Pour le journaliste Antoine Glaser, spécialiste de l'Afrique, cité par l'AFP, le président français aurait été confronté à une question délicate sur le plan de la politique intérieure française s'il s'était rendu à Kigali. Emmanuel Macron pouvait "difficilement aller au 25e anniversaire sans présenter les excuses de la France". Ces excuses auraient "pris à revers toute une partie de l'armée française" ajoute-t-il. 

Hypothèse confirmée par le journaliste David Servenay sur le site du Monde "Emmanuel Macron a aussi reçu des messages sans ambiguïtés de la part des militaires" , indique-t-il , "l'invitant à prendre leur défense face aux accusations dont ils font l'objet. Il n'a pas les meilleures relations avec les haut-gradés de l'armée, et sans doute ne tient-il pas à envenimer ces relations." 

L'épineuse question des archives

Le président français a pourtant tenté un geste ce vendredi 5 avril. Faisant suite à une promesse qu'il avait formulée en mai 2018 lors de la visite du président Paul Kagame, il a officiellement créé une commission, chargée d'enquêter sur les archives. Et annoncé un renforcement des moyens judiciaires pour poursuivre les génocidaires présumés en France.

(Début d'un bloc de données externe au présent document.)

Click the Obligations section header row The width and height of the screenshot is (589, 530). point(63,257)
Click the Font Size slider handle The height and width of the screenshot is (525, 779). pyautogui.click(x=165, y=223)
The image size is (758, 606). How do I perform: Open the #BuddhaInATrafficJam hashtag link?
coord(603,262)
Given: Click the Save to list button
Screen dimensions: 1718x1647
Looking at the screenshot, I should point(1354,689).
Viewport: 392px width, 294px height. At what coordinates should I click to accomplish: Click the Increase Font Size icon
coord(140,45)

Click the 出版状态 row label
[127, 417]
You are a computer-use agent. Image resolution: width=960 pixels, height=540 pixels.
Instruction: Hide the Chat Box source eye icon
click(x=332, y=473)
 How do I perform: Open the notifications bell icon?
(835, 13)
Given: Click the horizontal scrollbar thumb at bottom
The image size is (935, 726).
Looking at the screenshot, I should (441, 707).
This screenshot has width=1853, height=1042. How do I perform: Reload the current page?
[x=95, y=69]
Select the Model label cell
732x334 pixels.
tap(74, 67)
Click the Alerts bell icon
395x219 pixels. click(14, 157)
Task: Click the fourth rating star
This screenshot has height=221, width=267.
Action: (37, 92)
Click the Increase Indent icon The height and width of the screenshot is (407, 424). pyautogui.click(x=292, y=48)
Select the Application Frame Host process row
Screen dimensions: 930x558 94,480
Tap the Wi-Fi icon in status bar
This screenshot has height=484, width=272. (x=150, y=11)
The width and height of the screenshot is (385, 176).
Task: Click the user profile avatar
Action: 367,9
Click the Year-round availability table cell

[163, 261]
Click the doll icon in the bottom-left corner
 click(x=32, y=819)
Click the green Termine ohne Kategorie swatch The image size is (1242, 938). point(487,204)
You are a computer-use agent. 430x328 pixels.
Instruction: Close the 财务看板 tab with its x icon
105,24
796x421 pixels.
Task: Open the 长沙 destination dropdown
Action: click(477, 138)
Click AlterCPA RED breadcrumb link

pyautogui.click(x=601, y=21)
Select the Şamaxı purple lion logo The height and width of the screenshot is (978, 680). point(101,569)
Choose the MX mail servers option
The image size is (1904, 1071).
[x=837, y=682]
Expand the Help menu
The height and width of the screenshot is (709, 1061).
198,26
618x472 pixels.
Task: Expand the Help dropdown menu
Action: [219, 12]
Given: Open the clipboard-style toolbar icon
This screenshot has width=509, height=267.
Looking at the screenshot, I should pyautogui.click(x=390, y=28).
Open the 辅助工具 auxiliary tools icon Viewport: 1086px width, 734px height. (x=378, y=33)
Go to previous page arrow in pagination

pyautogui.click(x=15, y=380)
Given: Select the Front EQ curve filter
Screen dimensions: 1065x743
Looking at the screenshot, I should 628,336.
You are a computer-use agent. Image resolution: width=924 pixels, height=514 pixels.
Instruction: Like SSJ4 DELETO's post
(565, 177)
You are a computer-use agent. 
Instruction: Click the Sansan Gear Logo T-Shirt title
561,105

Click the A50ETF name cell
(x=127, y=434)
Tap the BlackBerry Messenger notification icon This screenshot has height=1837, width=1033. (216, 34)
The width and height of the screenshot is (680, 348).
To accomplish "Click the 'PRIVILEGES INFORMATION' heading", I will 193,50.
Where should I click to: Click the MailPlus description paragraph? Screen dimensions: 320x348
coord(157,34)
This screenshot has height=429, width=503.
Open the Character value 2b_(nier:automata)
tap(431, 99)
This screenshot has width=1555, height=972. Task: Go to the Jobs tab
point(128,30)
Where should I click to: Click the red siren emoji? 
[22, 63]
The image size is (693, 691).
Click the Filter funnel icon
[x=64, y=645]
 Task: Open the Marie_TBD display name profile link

"Cette commission, qui rassemblera huit chercheurs et historiens, sous l'égide du professeur Vincent Duclert, aura pour mission de consulter l'ensemble des fonds d'archives français relatifs au génocide, sur la période 1990 - 1994 afin d'analyser le rôle et l'engagement de la France durant cette période et de contribuer à une meilleure compréhension et connaissance du génocide des Tutsis", selon un communiqué du palais de l'Elysée.

Mais avant même d'être officiellement annoncée, la composition de cette commission soulevait déjà des questions. Une pétition a même été lancée début avril par l'historien Christian Ingrao. Aucun des chercheurs de la commission n'est spécialiste du Rwanda et deux connaisseurs du pays ont été écartés : Stéphane Audoin-Rouzeau et Hélène Dumas. Cette dernière s'est exprimée dans le journal Le Monde : "A ce stade et si les exclusives sont maintenues, on peut avoir des doutes sur l'indépendance d'une commission dont la création repose sur un veto opposé à deux chercheurs", explique-t-elle. Cette spécialiste du Rwanda compte cependant sur les recherches effectuées sur place, car il est impossible selon elle de "prétendre écrire une histoire de l'engagement français au Rwanda du point de vue exclusivement français." 

Pour les experts qui travaillent sur ce sujet, une autre question se pose : les chercheurs de la commission auront-ils accès aux fameuses "archives Mitterrand"? Impossible de les consulter sans l'autorisation de leur mandataire, Dominique Bertinotti, accusée par de nombreux spécialistes de la question d'en bloquer l'accès. Certains craignent même que des documents n'aient été expurgés, voire détruits. Pour François Graner, de l'association "Survie", invité sur le plateau de TV5MONDE : "le plus inquiétant n'est pas la composition de la commission, mais le mandat qui lui est donné. Elle est censée parler du rôle de la France, mais l'essentiel du communiqué de l'Elysée parle du génocide des Tutsis, comme si c'était le sujet d'études!" 

Le rapport doit être rendu d'ici deux années, avec un premier bilan publié dans un an. Une manière pour certains experts, de "gagner du temps". François Graner confesse même "avoir peur de devoir patienter 25 ans de plus". Le travail de recherche et de réconciliation pourrait être encore long et périlleux.